The Gateway credential loader checks environment variables before the default credential files, so the env-token paths need no bind mount at all. ACP adapters authenticate independently of DeerFlow via their own documented env — for example the common claude-code-acp adapter starts as ANTHROPIC_API_KEY=… claude-code-acp and honors CLAUDE_CONFIG_DIR to redirect its config directory, so it needs no ~/.claude mount at all.
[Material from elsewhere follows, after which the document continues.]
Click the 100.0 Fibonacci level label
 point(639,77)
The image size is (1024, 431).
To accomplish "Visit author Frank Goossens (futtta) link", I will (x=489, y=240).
Prefer the adapter's documented env auth, and reach for the docker-compose.cli-auth.yaml overlay only as a fallback for an adapter that genuinely reads the full CLI config directory.

Best Practices

  1. Place config.yaml in project root - Set DEER_FLOW_PROJECT_ROOT if the runtime starts elsewhere
  2. Never commit config.yaml - It's already in .gitignore
  3. Use environment variables for secrets - Don't hardcode API keys
  4. Keep config.example.yaml updated - Document all new options
  5. Test configuration changes locally - Before deploying
  6. Use Docker sandbox for production - Better isolation and security

Troubleshooting

"Config file not found"

  • Ensure config.yaml exists in the project root directory (deer-flow/config.yaml)
  • If the runtime starts outside the project root, set DEER_FLOW_PROJECT_ROOT
  • Alternatively, set DEER_FLOW_CONFIG_PATH environment variable to custom location

"Invalid API key"

  • Verify environment variables are set correctly
  • Check that $ prefix is used for env var references

"Skills not loading"

  • Check that deer-flow/skills/ directory exists
  • Verify skills have valid SKILL.md files
  • Check skills.path or DEER_FLOW_SKILLS_PATH if using a custom path

"Docker sandbox fails to start"

  • Ensure Docker is running
  • Check port 8080 (or configured port) is available
  • Verify Docker image is accessible

Examples

See config.example.yaml for complete examples of all configuration options.